If you listen to the number of times that Hitler and the Nazis are mentioned in American politics, then you might think they won World War II. Seventy years after Nazism was vanquished, it is everyone’s favorite bogeyman.

John Raese, who is running for the Republican nomination to the U.S. Senate in West Virginia, criticized smoking bans “as a loss of freedom.” In Raese’s mind, the right to light up and puff smoke bests the freedom to breathe fresh, clean air. Raese went onto compare no smoking stickers to Hitler’s edict requiring Jews to wear the Star of David. Now there’s a definition for hyperbole if there ever was one. When the laws require smokers to wear images of cigarette butts, then I’ll bite into Raese’s comparison. In the meantime, comparing the victims of Auschwitz and the like to laws supporting clean, healthy air is an insult to the innocent who died at the hands of one of history’s great tyrants.

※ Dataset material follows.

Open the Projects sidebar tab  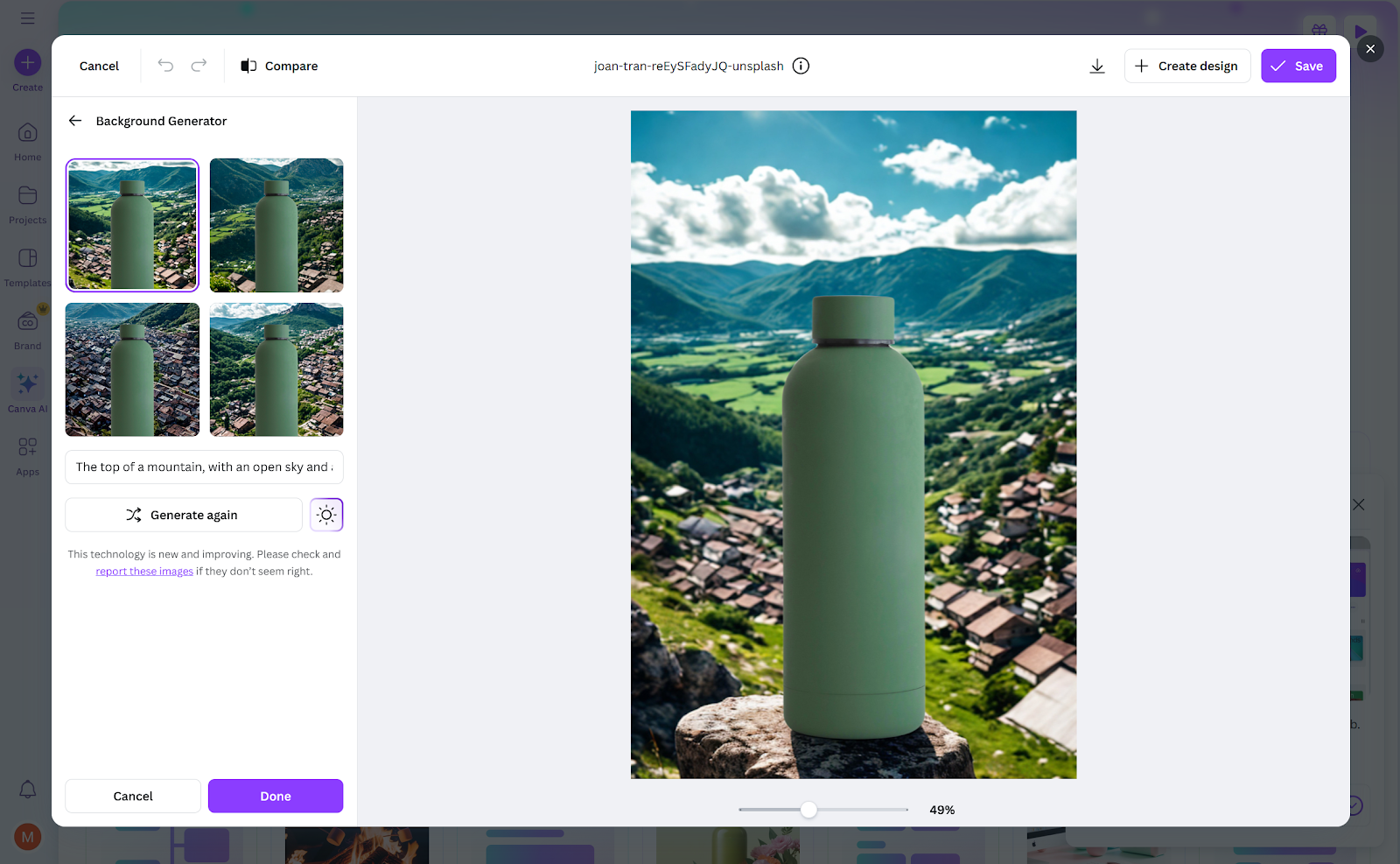27,204
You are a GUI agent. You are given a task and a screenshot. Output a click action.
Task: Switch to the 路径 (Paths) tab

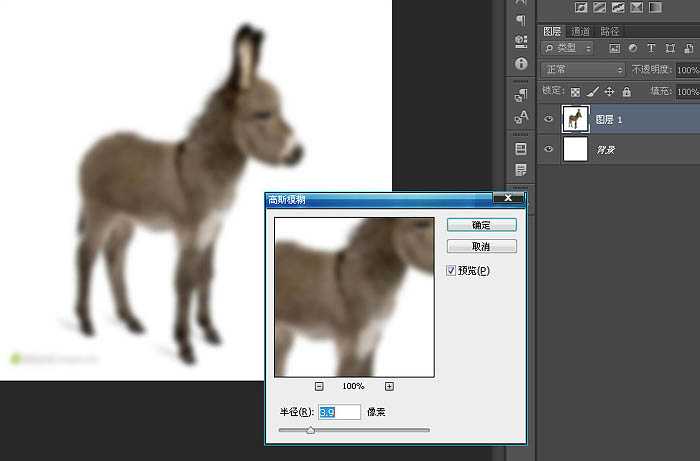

If smoking was simply an annoyance instead of a horrible health hazard as second-hand smoke, Raese would have a point pushing for his version of freedom. Raese even sounds good for what he has to say:

“I believe in everybody’s individual freedoms and everybody’s individual rights to do what they want to do.”

Who can disagree with that? Apparently, Raese doesn’t believe it himself.

If Raese was in favor of marijuana smoking or gay marriage, then he could at least claim a consistency in backing individual rights. Raese supports mandatory sentences for illegal drugs and wants a constitutional amendment against gay marriage. So much for all that talk about freedom.

Raese has become something of a perennial candidate as this is his fourth attempt for the Senate. It’s not in the video, but Raese referred to FDR as “Fidel Roosevelt” at the same meeting.